21/07/2011
"Trop pas!" - Chroniques - 17
C’est l’avant-dernier jour d’enregistrement. Puisque tout est fait, il ne reste plus qu’à secouer la salière, mais pas dans le sens où les québécois l’entendent*, plutôt au sens propre : ce matin, Fred D. a joué du tambourin et, donc, réellement, de la salière. Pour filer la métaphore culinaire, il s’est même emparé de la cuillère en bois pour rythmer les morceaux auxquels il manquait un soutien, en tapant sur une tasse, des bouteilles de verre, des gobelets plastiques et des verres Duralex… Des bruitages qu’on n’entend que quand ils ne sont pas là. La Casa sonne un peu le vide, les padawans sont aux manettes en l’absence du Je(u)di, ça peaufine un peu les fades, ça bidouille les parties de piano, ça teste des breaks sur « Alex & Esther » (toujours ce « vent vagabond »…), ça a un air de veillée d’armes. Celles du mixage, du moment où Eric et moi reconnaîtrons nos chansons dans ce que Xav’ et Fred en auront fait. On sait que nos 500 écoutes préalables ne nous aident pas à nous séparer de l’idée qu’on en avait ; que (tiens, comme avec un éditeur !), 999 des 1000 idées que le D.A nous soumet sont bonnes, même si on n’en comprend pas toujours l’intention.

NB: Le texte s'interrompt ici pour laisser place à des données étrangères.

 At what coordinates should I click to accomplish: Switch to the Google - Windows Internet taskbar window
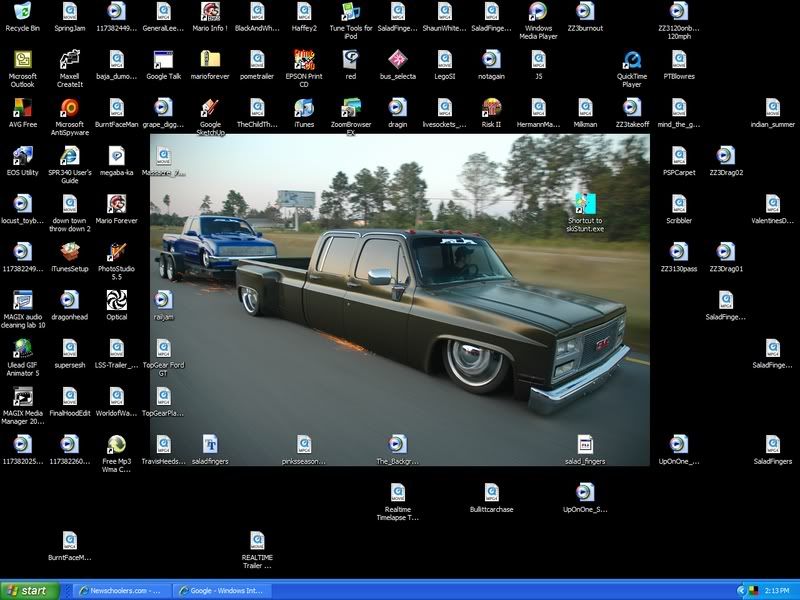coord(222,591)
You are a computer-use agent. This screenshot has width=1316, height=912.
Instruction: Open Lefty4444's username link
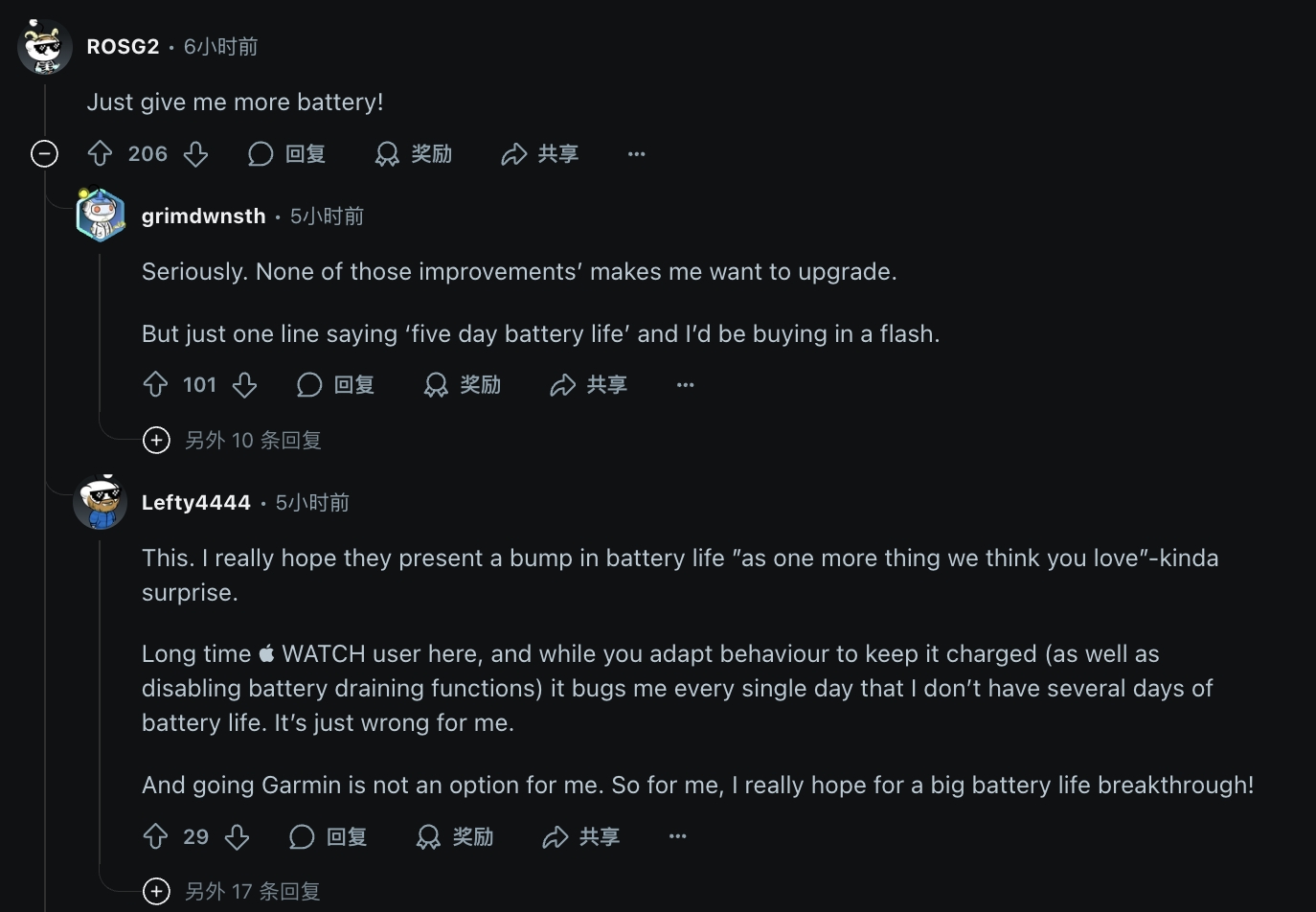click(x=195, y=502)
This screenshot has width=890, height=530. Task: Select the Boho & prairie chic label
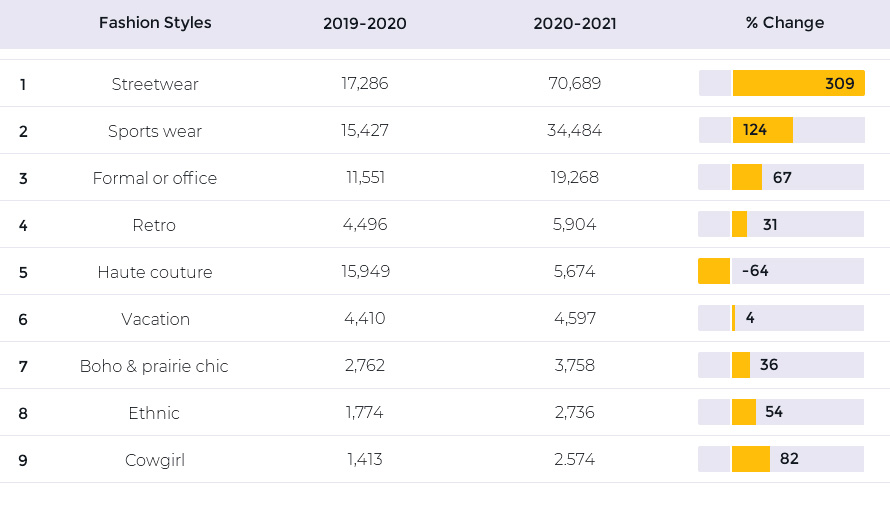pos(154,366)
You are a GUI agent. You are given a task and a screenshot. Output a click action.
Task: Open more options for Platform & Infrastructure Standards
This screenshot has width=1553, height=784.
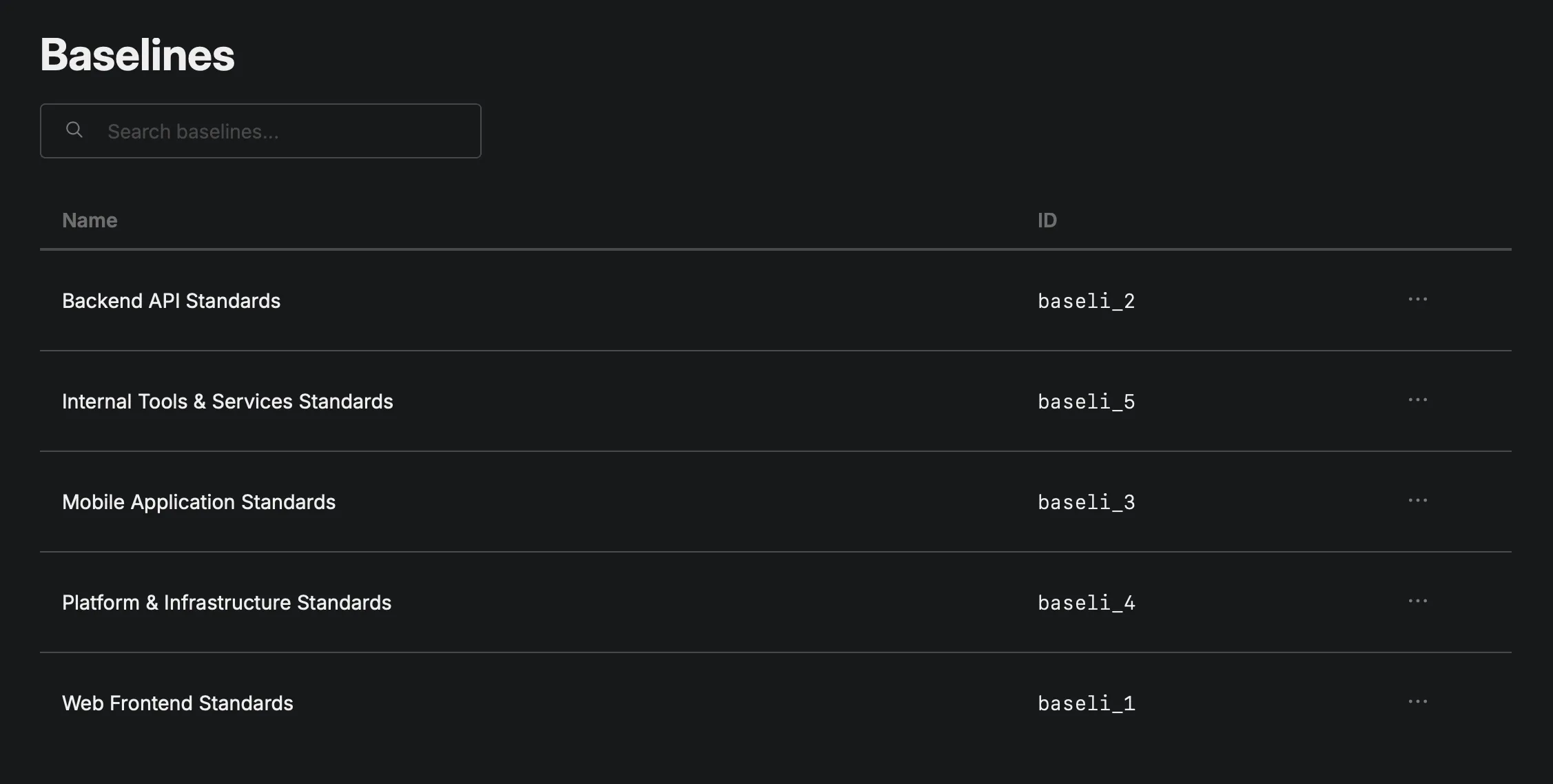[1417, 601]
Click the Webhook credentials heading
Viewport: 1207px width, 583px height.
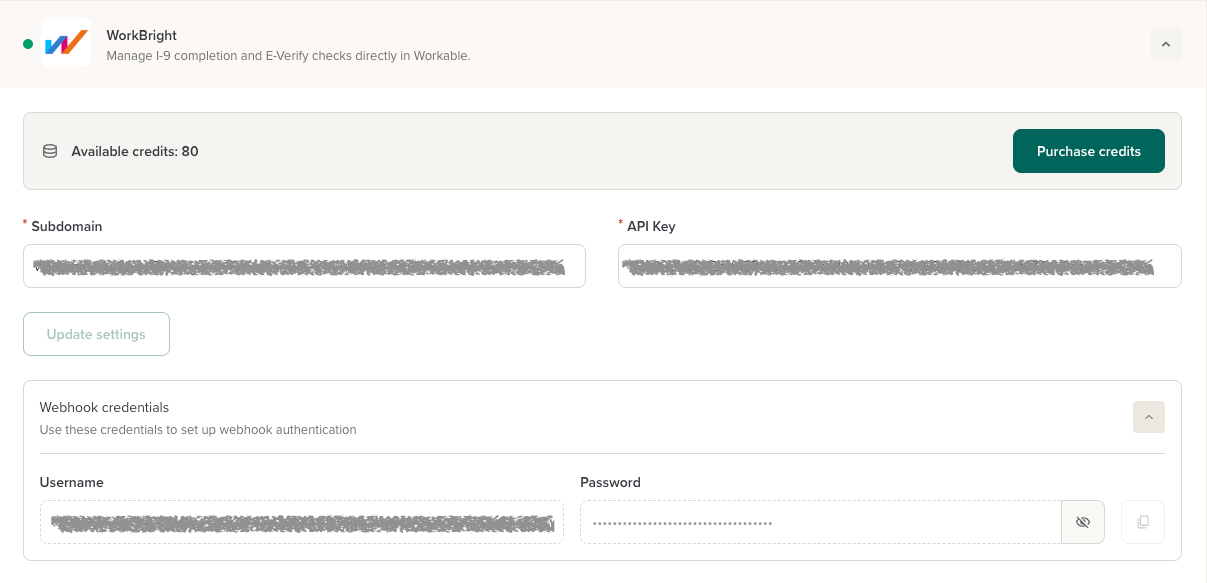[104, 407]
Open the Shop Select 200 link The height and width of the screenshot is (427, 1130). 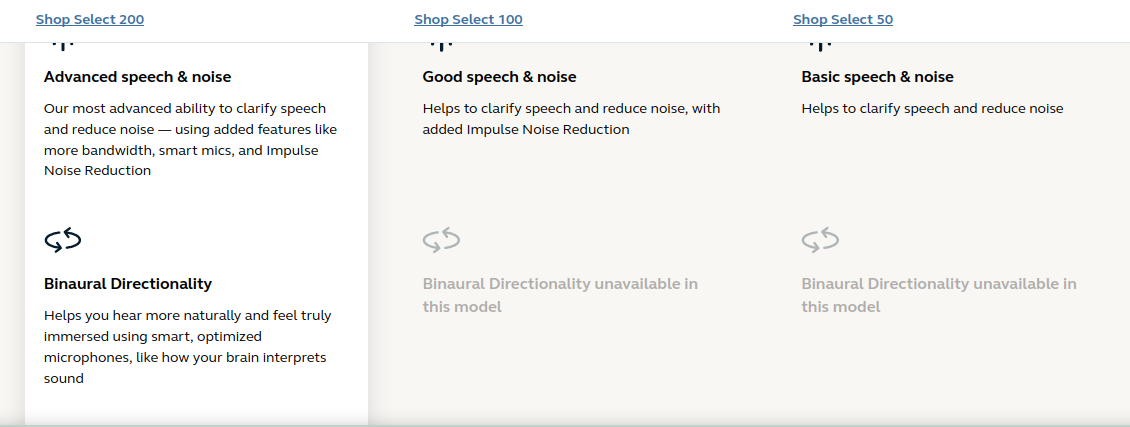[90, 19]
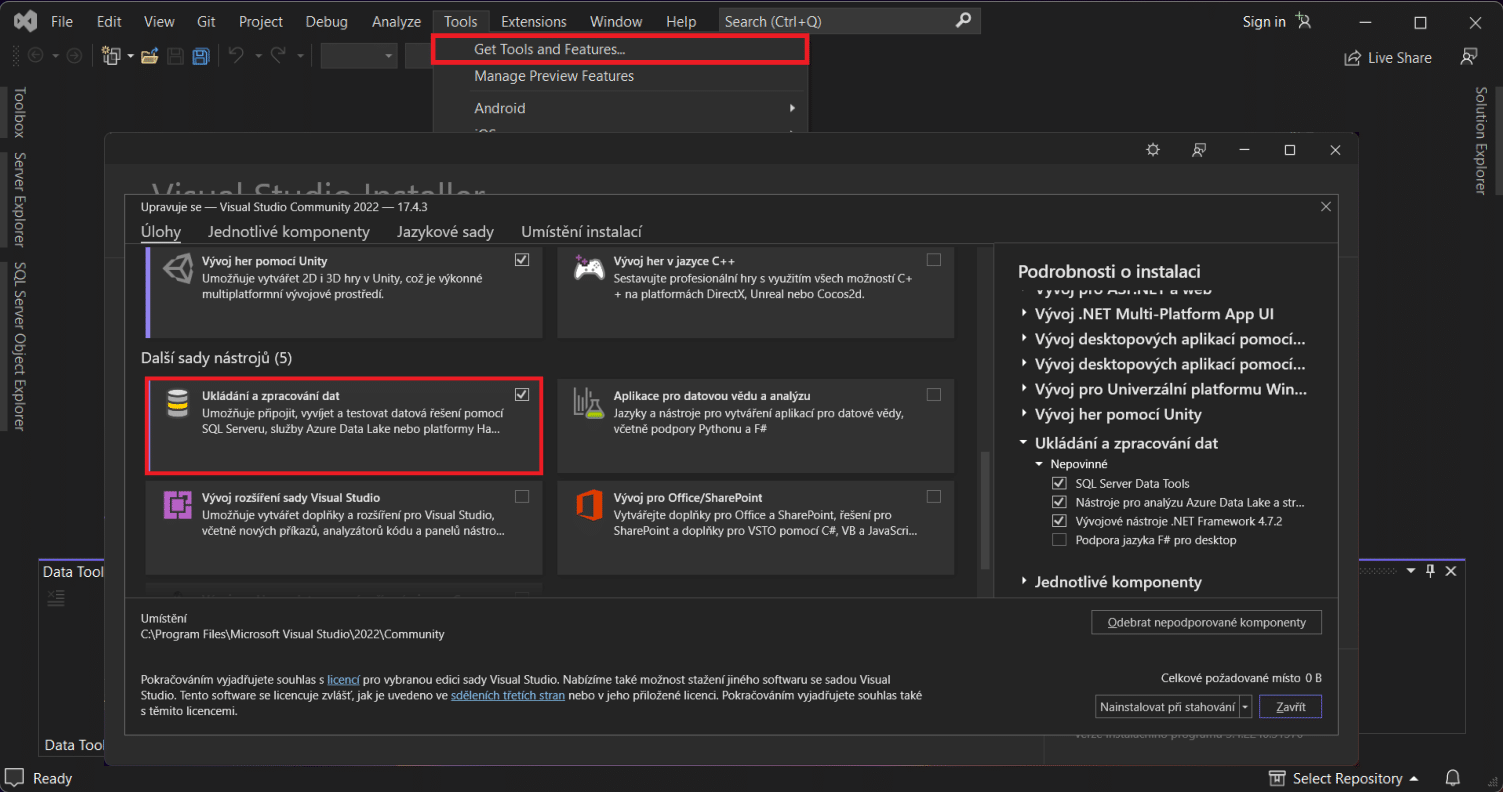Click the notifications bell in status bar
Screen dimensions: 1503x792
(1453, 778)
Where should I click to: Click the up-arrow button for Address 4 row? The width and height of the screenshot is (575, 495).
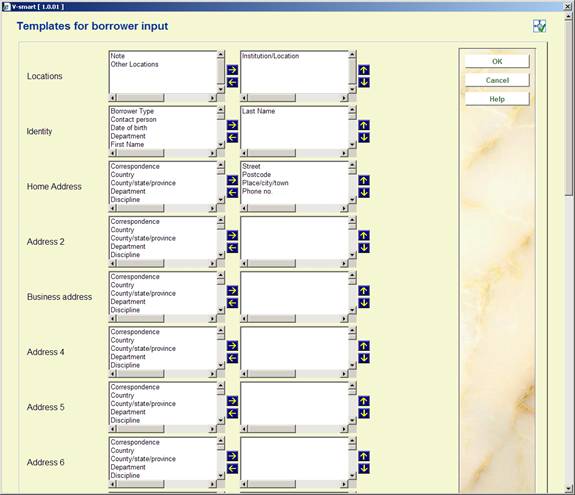[364, 346]
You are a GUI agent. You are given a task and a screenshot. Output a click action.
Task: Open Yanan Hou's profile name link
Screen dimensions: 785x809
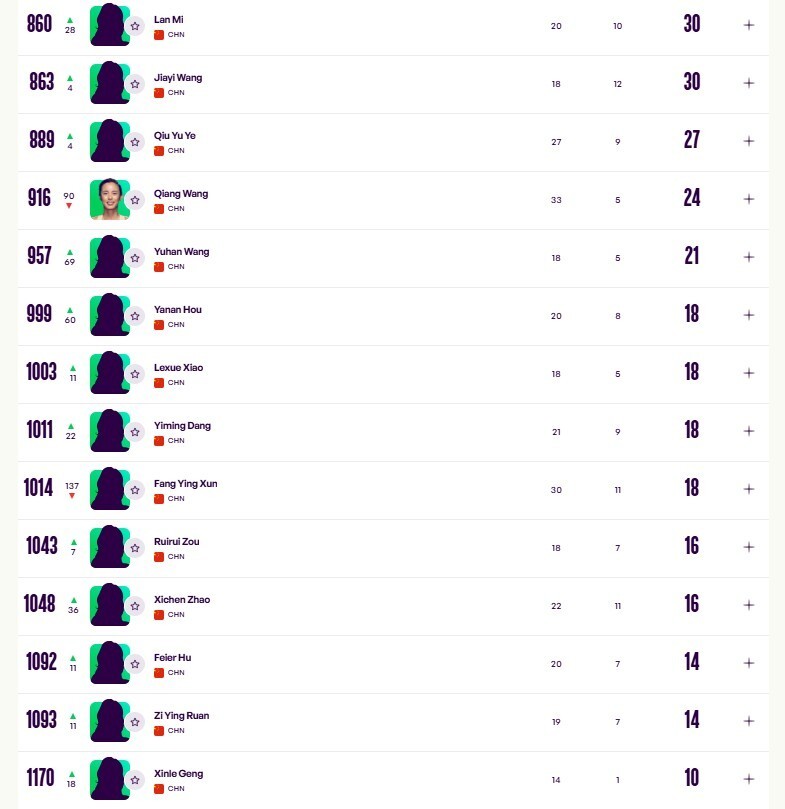point(178,310)
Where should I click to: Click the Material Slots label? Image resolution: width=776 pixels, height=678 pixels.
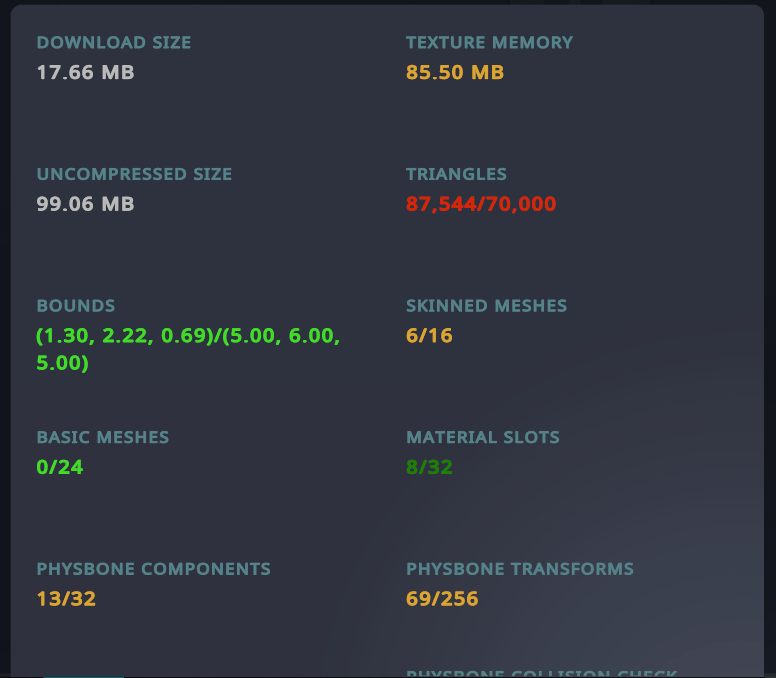point(482,437)
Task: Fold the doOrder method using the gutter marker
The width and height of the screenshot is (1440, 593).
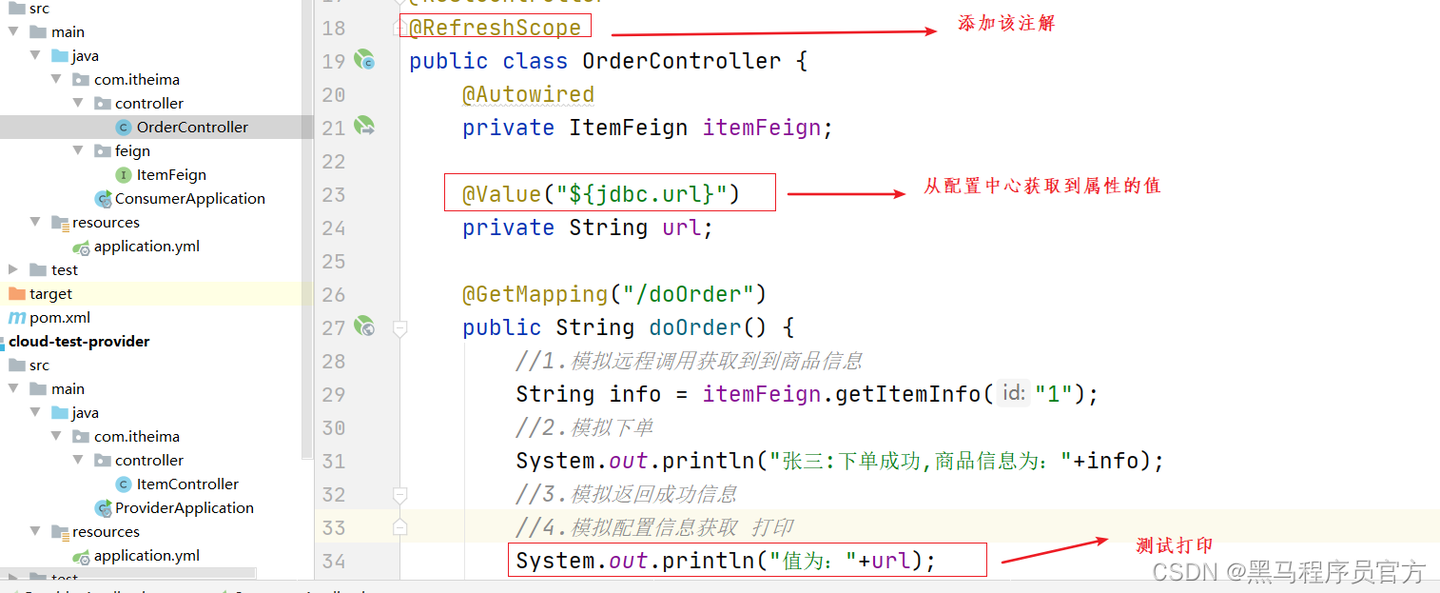Action: [x=400, y=328]
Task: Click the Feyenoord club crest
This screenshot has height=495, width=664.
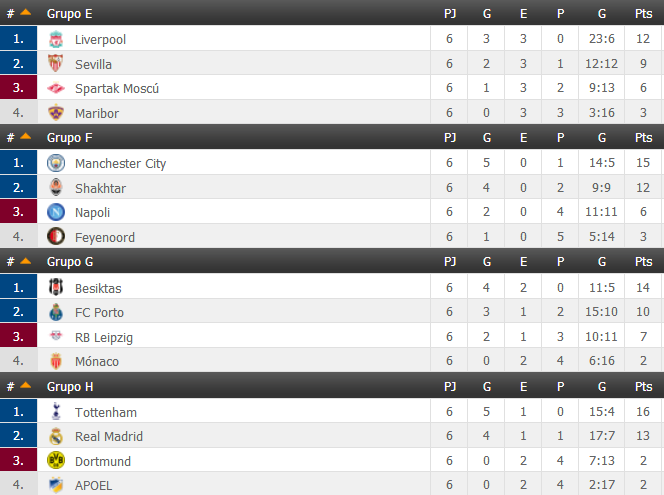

On a eu les deux jours de (relative) relâche que la prestation de Jean-Marie, au tout premier, nous a autorisés. Il paraît que c’est bon signe, dans les projets musicaux. En tout cas, ça évite les tensions et ça va nous permettre de clore le tout demain soir, en famille. Ces familles du spectacle qu’on quitte pour mieux les retrouver après, sur la route. Jamais je n’aurai mieux compris cette expression qu’après les dix-huit jours passés ensemble, sur deux mois. Il faudra éviter le baby-blues, mais le projet est loin d’être fini, puisqu’il ne fait que commencer.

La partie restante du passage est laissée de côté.